··· TESTO

Non dimentichiamo, quindi, che come la tradizione romana della festa del dies solis novi affondava le sue radici sia nel passato preistorico delle genti indoeuropee, a cui i Romani e la maggior parte delle genti Italiche appartenevano, che in quello delle sue stesse basi cultuali. Julius Evola ci ricorda come "Sol, la divinità solare, appare già fra i dii indigetes, cioè fra le divinità delle origini romane, ricevute da ancor più lontani cicli di civiltà" (3)



Porte di accesso

E' fondamentale a questo punto comprendere come tale rinascita solare rappresenti "solo" il simbolo di una rigenerazione cosmica, in cui il Sole e la Luce sono associati all'idea d'immortalità dell'uomo, che opera la sua seconda nascita spirituale, sviluppando e superando il proprio stato sottile, nella notte del solstizio d'inverno, quando è possibile accedere al deva-yana ("via degli dèi" della tradizione indù) alla contrada ascendente e divina in cui l'uomo, restaurando in sé l'Adamo Primordiale, può intraprendere la strada dello sviluppo sovra-individuale. 

Questo è il momento in cui, quando la notte diviene padrona e il buio totale, è necessario mantenere accesa la fiamma della Fede, che al mattino, con l'alba, diverrà trionfante. Nei tarocchi, ciò che meglio identifica tale rinascita di Luce è la lama del Bagatto, che simboleggia la vera essenza dell'uomo, la cui missione è conseguire l'unione fra spirito e materia. 

Il Bagatto ha già davanti a sé tutti i simboli del potere materiale ed è il personaggio che intraprende l'Opera alchemica, lavorando con i tre principi e i quattro elementi (i tre piedi e i quattro angoli del tavolo), grazie alla quale ogni uomo è un metallo, che portato alla sua perfezione, viene chiamato Oro. Il senso più alto della carta è dato dal suo numero, che è l'uno e che indica il motore immobile, il Principio di tutte le cose, anche se il suo cappello a forma di otto allungato simboleggia il movimento d'elevazione spirituale che conduce alla quadratura del cerchio.

······

Nel testo sul solstizio d'inverno, quali dettagli della carta del Bagatto ricevono un significato? Elencali tutti, ognuno accanto a ciò che rappresenta.

··· SEZIONE DATI

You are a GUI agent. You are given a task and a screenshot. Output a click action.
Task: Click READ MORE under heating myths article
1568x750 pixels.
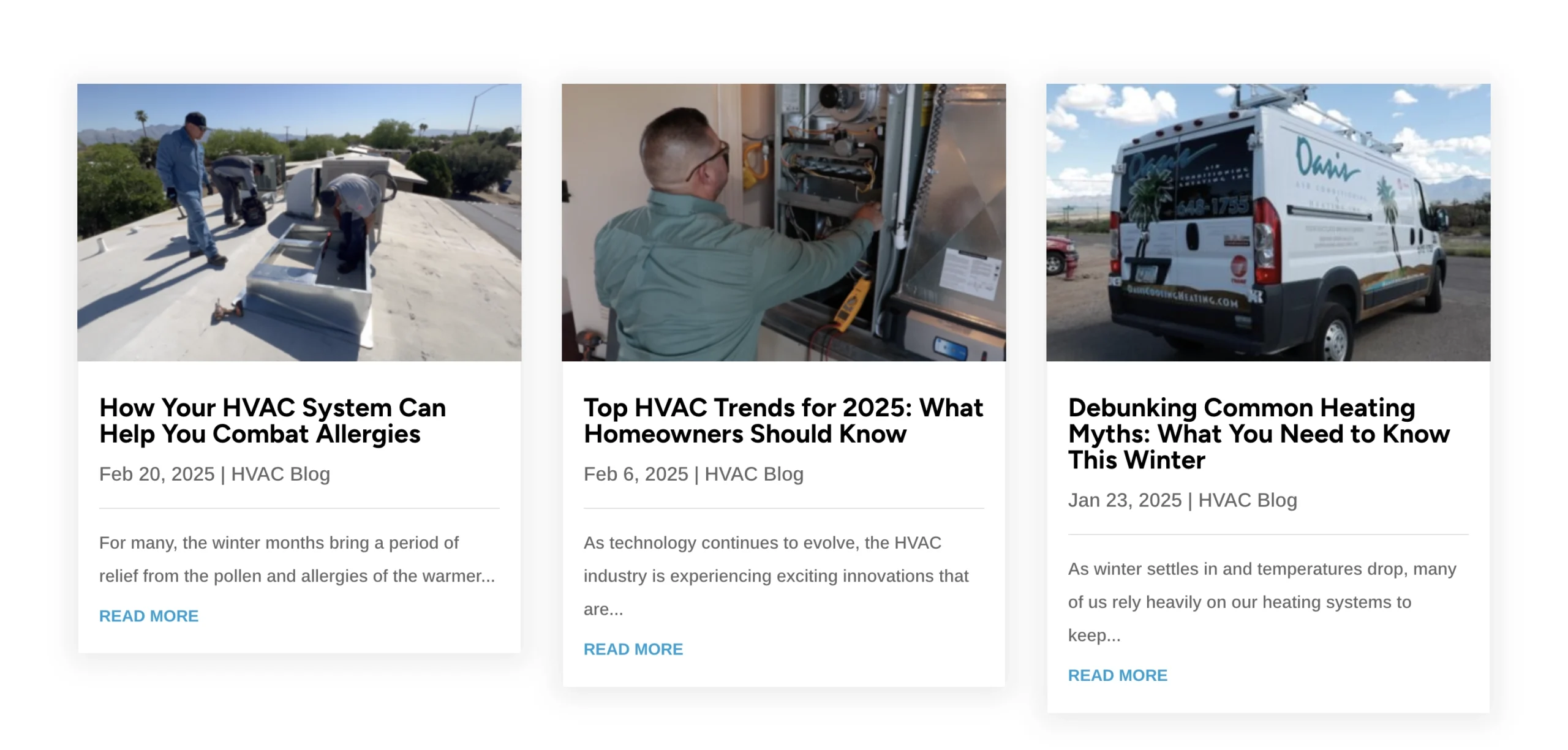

······

■ RISPOSTA:
- I tre piedi del tavolo: i tre principi
- I quattro angoli del tavolo: i quattro elementi
- Il numero della carta, l'uno: il motore immobile, il Principio di tutte le cose
- Il cappello a forma di otto allungato: il movimento d'elevazione spirituale che conduce alla quadratura del cerchio